Re: [gmx-users] performance issues running gromacs with more than 1 gpu card in slurm

Justin Lemkul Mon, 29 Jul 2019 06:15:55 -0700


On 7/29/19 8:46 AM, Carlos Navarro wrote:

Hi Mark,
I tried that before, but unfortunately in that case (removing —gres=gpu:1
and including in each line the -gpu_id flag) for some reason the jobs are
run one at a time (one after the other), so I can’t use properly the whole
node.


You need to run all but the last mdrun process in the background (&).

-Justin

——————
Carlos Navarro Retamal
Bioinformatic Engineering. PhD.
Postdoctoral Researcher in Center of Bioinformatics and Molecular
Simulations
Universidad de Talca
Av. Lircay S/N, Talca, Chile
E: carlos.navarr...@gmail.com or cnava...@utalca.cl

On July 29, 2019 at 11:48:21 AM, Mark Abraham (mark.j.abra...@gmail.com)
wrote:

Hi,

When you use

DO_PARALLEL=" srun --exclusive -n 1 --gres=gpu:1 "

then the environment seems to make sure only one GPU is visible. (The log
files report only finding one GPU.) But it's probably the same GPU in each
case, with three remaining idle.
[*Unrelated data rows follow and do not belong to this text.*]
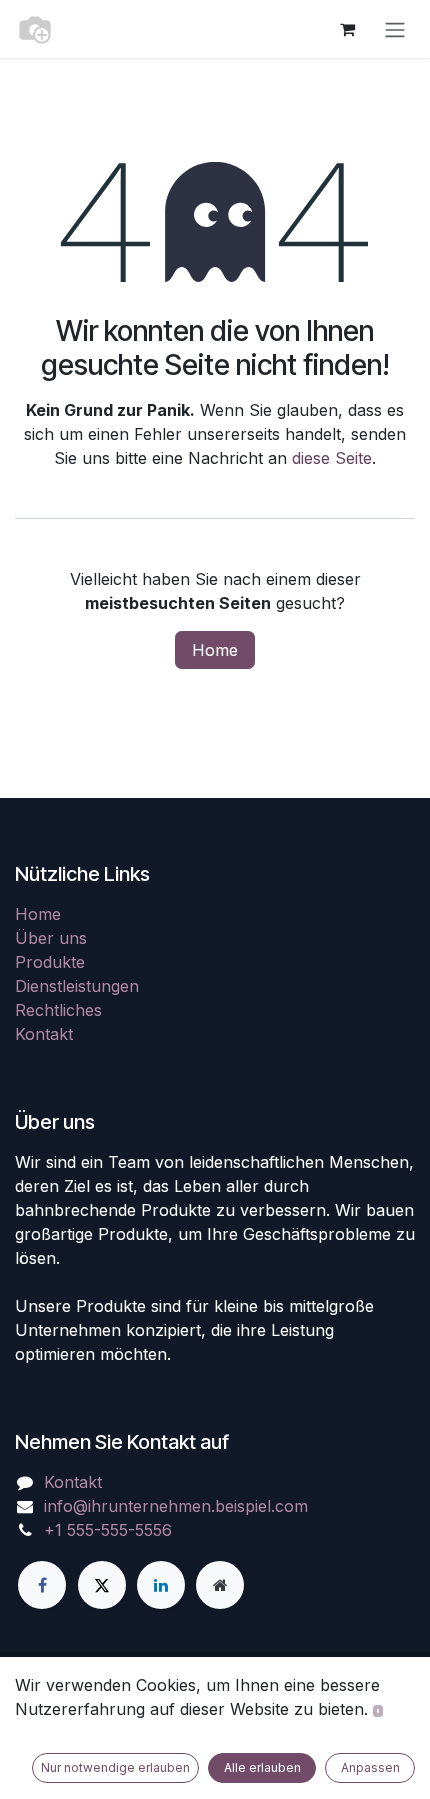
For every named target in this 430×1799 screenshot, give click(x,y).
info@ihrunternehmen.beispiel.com (176, 1506)
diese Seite (332, 458)
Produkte (50, 962)
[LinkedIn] (161, 1585)
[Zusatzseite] (220, 1585)
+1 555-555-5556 (108, 1530)
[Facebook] (42, 1585)
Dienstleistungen (77, 986)
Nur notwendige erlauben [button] (115, 1767)
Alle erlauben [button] (262, 1767)
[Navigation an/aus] (395, 29)
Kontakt (44, 1034)
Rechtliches (58, 1010)
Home (215, 650)
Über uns (51, 938)
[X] (102, 1585)
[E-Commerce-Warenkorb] (347, 29)
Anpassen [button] (370, 1767)
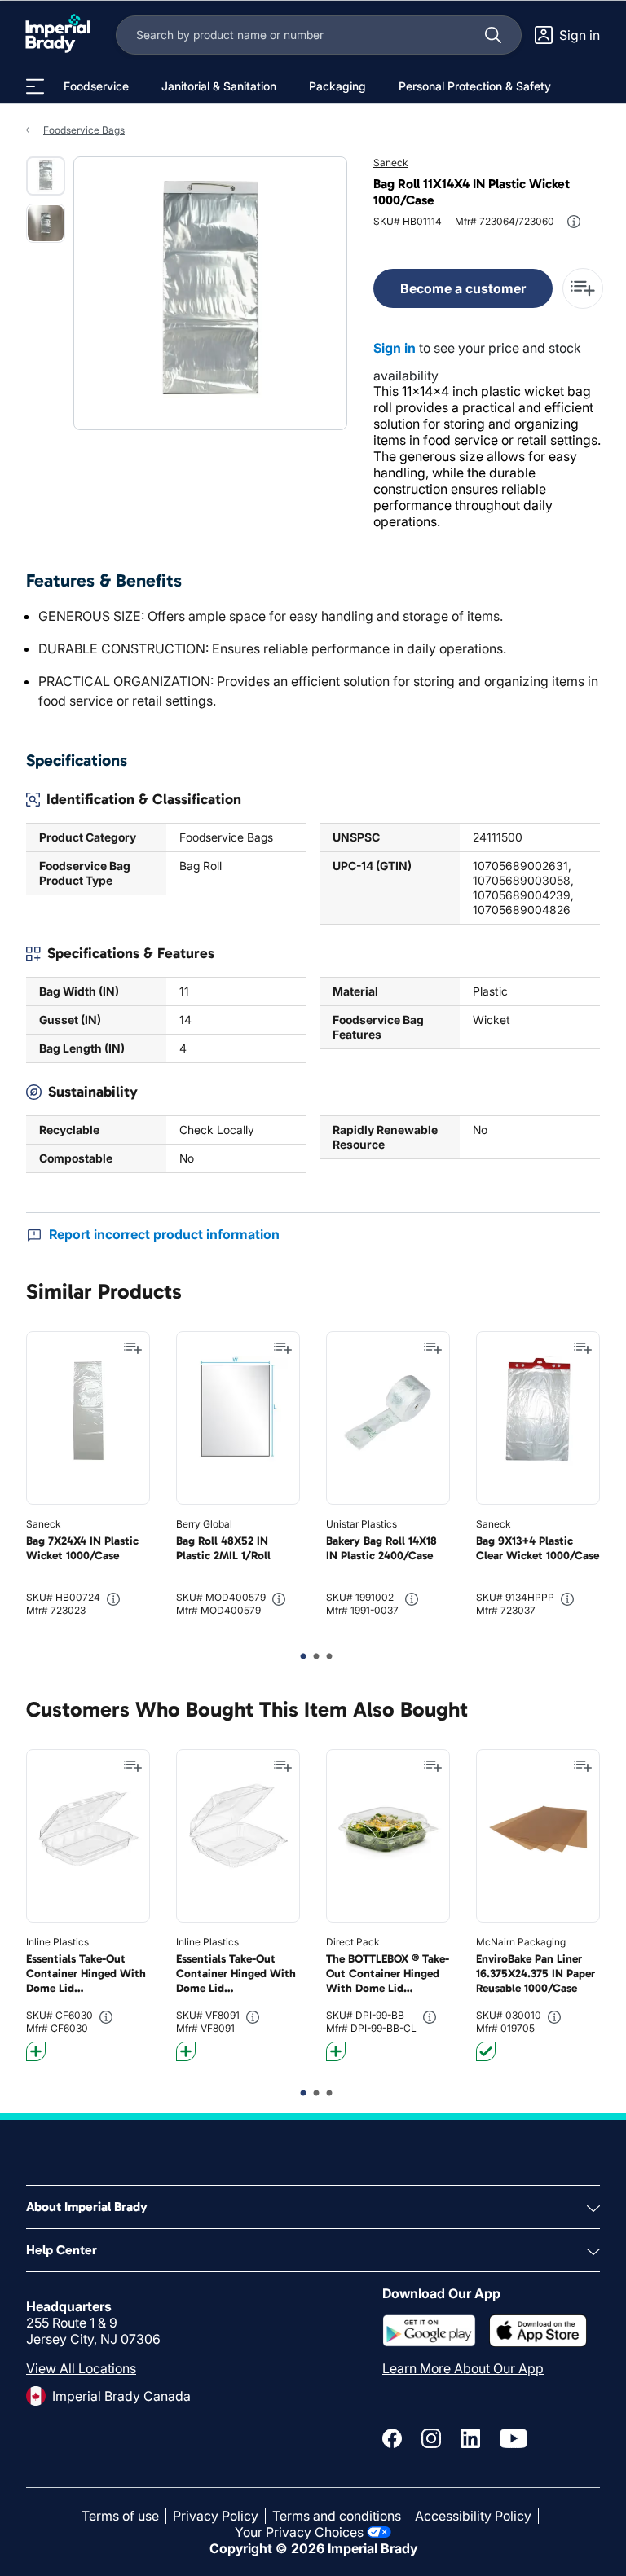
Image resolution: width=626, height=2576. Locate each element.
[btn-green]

I would suggest not using --gres unless
you can specify *which* of the four available GPUs each run can use.

Otherwise, don't use --gres and use the facilities built into GROMACS, e.g.

$DO_PARALLEL $EXE -s eq6.tpr -deffnm eq6-20 -nmpi 1 -pin on -pinoffset 0
-ntomp 20 -gpu_id 0
$DO_PARALLEL $EXE -s eq6.tpr -deffnm eq6-20 -nmpi 1 -pin on -pinoffset 10
-ntomp 20 -gpu_id 1
$DO_PARALLEL $EXE -s eq6.tpr -deffnm eq6-20 -nmpi 1 -pin on -pinoffset 20
-ntomp 20 -gpu_id 2
etc.

Mark

On Mon, 29 Jul 2019 at 11:34, Carlos Navarro <carlos.navarr...@gmail.com>
wrote:

Hi Szilárd,
To answer your questions:
**are you trying to run multiple simulations concurrently on the same
node or are you trying to strong-scale?
I'm trying to run multiple simulations on the same node at the same time.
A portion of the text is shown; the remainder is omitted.